Leave the Director of Public Prosecutions alone...

The DPP is a statutory office in which there is vested a duty to take over and conduct of any and most (but not quite all) public prosecutions, e.g. (re the Police), section 3(2) Prosecution of Offences Act 1985:

(2) It shall be the duty of the Director[, subject to any provisions contained in the Criminal Justice Act 1987]—


(a) to take over the conduct of all criminal proceedings, other than specified proceedings, instituted on behalf of a police force (whether by a member of that force or by any other person);

 & "conduct" includes bringing such proceedings to an end: section 15

(3) For the purposes of this Part, references to the conduct of any proceedings include references to the proceedings being discontinued and to the taking of any steps (including the bringing of appeals and making of representations in respect of applications for bail) which may be taken in relation to them.

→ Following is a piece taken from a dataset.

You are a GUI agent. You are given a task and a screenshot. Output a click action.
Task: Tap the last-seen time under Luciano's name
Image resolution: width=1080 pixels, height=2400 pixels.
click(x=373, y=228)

We are lucky to have her and not a politician or an elected prosecutor or a supposedly French style independent investigating Magistrate.

She makes hard tough decisions on a daily basis, and no doubt gets it wrong from time to time, being human etc.

& as Lord Bingham made clear in R v Director of Public Prosecutions, ex p Manning [2001] 1 QB 330, once she has made her decision, she is answerable to the AG but save in exception circs giving rise to grounds of JR, nobody else:

“23.The primary decision to prosecute or not to prosecute is entrusted by Parliament to the Director as head of an independent, professional prosecuting service, answerable to the Attorney General in his role as guardian of the public interest, and to no- one else. It makes no difference that in practice the decision will ordinarily be taken by a senior member of the CPS, as it was here, and not by the Director personally. In any borderline case the decision may be one of acute difficulty, since while a defendant whom a jury would be likely to convict should properly be brought to justice and tried, a defendant whom a jury would be likely to acquit should not be subjected to the trauma inherent in a criminal trial. If, in a case such as the present, the Director’s provisional decision is not to prosecute, that decision will be subject to review by senior Treasury counsel who will exercise an independent professional judgment. The Director and his officials (and senior Treasury counsel when consulted) will bring to their task of deciding whether to prosecute an experience and expertise which most courts called upon to review their decisions could not match. In most cases the decision will turn not on an analysis of the relevant legal principles but on the exercise of an informed judgment of how a case against a particular defendant, if brought, would be likely to fare in the context of a criminal trial before (in a serious case such as this) a jury. This exercise of judgment involves an assessment of the strength, by the end of the trial, of the evidence against the defendant and of the likely defences. It will often be impossible to stigmatise a judgment on such matters as wrong even if one disagrees with it. So the courts will not easily find that a decision not to prosecute is bad in law, on which basis alone the court is entitled to interfere. At the same time, the standard of review should not be set too high, since judicial review is the only means by which the citizen can seek redress against a decision not to prosecute and if the test were too exacting an effective remedy would be denied.”

We all have a right to express an opinion about her decisions, but not at the expenses of undermining the integrity with which this important office must be vested.